All these challenges have been previously discussed by many bright thinkers
like Adam Greenfield in his book Everyware and the whole school of Design
Interactions at the Royal College of Art under Anthony Dunne. But the point this
paper makes is that product design should retain its nature of mass production
and usability in order to maintain grounded within its boundaries. As Dunne
once said in in an interview for Adobe Designcenter:
For us, it’s important to try and push and stretch design, but this activity
can only happen from within. If we get plonked down as artists then the
dialogue stops (sec. 2).
This dialog that Dunne is proposing is a dialog that the critical design
movement expects from products of mass consumption, which attempt to re-
imagine the world under complex circumstances and how we fit on it as
intelligent individuals then communicating this information with objects that
combine technology and prominent physical technology.
The critical point to achieve design as a communication medium is that in order
to fulfill its purpose and be appreciated it needs to feel familiar, usable and
social, this gives it a powerful place in the house which is where the
conversation about a critical future should start, end or happen. If design is not
familiar, social or usable it tends to be described as art or craft, something
personal to the creator that can be crazy or/and critical but it does not travel to
the masses, so the idea of design as a medium fails.

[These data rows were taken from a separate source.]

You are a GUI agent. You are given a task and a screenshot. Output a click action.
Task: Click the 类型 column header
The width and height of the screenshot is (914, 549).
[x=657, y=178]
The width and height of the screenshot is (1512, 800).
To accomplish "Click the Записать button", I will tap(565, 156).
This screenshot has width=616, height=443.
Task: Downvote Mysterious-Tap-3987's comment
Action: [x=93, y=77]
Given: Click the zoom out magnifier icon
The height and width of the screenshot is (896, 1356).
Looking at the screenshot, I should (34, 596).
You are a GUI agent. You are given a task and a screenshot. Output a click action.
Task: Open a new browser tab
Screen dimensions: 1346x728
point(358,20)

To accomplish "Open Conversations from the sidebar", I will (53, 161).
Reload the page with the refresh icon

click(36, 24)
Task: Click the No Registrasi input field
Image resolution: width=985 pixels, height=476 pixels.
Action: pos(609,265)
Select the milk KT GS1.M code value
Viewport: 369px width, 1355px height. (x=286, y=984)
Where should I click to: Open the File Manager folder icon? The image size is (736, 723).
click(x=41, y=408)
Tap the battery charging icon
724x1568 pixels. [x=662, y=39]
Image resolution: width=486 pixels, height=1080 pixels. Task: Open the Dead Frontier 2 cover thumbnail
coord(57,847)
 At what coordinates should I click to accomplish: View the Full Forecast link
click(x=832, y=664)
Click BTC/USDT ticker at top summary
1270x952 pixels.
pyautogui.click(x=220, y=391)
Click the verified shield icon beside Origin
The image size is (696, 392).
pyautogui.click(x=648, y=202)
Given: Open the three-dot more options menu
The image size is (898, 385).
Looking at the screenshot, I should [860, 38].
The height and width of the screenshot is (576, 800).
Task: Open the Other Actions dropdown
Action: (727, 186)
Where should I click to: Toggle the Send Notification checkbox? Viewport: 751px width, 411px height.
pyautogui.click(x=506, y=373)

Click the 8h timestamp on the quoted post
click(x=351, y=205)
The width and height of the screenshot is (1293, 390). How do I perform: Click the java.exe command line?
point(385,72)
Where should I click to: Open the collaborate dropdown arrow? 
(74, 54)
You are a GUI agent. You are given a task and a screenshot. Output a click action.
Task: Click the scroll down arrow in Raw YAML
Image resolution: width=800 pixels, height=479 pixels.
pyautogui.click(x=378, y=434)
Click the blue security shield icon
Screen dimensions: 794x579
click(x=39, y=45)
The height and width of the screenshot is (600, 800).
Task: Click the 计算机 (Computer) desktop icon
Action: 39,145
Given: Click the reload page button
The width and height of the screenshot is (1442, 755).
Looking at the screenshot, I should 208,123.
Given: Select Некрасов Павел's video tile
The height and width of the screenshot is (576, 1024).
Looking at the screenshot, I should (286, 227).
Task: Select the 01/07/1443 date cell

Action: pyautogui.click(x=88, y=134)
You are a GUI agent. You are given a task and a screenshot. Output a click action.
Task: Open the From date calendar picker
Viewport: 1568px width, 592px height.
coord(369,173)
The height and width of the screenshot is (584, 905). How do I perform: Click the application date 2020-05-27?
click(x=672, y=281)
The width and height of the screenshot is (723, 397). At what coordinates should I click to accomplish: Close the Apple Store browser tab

Then, How can we create these objects that are critical and at the same time
they respond to marketable opportunities? How can designers deliver a
cohesive combination of message and efficiency? Certainly technology and
3. Emotional Design can play a huge role to achieve this utopia as I will explain
later.
QUESTIONING INDUSTRIAL DESIGN
Product designers have been always very conservative when approaching the
possibilities or consequences of their work. Even Karim Rashid whose designs
are clearly based on a poetic very “Rashid’s” way to see the field, different from
anybody else, in his KARIMANISFESTO proposes design as a medium to create a
world that is full of real contemporary inspiring objects, spaces, places, worlds,
spirits and experiences. But Karim focuses design as a tool for contemporary
consumerism and doesn't sees it as a medium to question interactions or
modify modes of usability which is the reason why objects are so trapped in
their archetypes. Will design be just a tool for consumerism, or design will
evolve to a more critical sometimes powerful tool for social and economical
change that sometimes defies the existence of a direct precedence? We need to
bring these technological products to everyday life as they enter the core of the
social structure but design should evolve to be a medium for change in the
present or use to facilitate the dialog for it. Even though designers as problem
solvers is sometimes questionable, the field can certainly help the greater
economic or social structure in the different scales of its application,
contributing to the efficiency, comfort, productivity and many others
necessities of its public.
A BACKGROUND IN DESIGN
To envision product design for the 21st Century its necessary to be familiar
with the nature of it. Sheldon and Martha Cheney defined product design in
their book Art and the Machine:
4. “the artist contribution to mass products in the three-dimensional field.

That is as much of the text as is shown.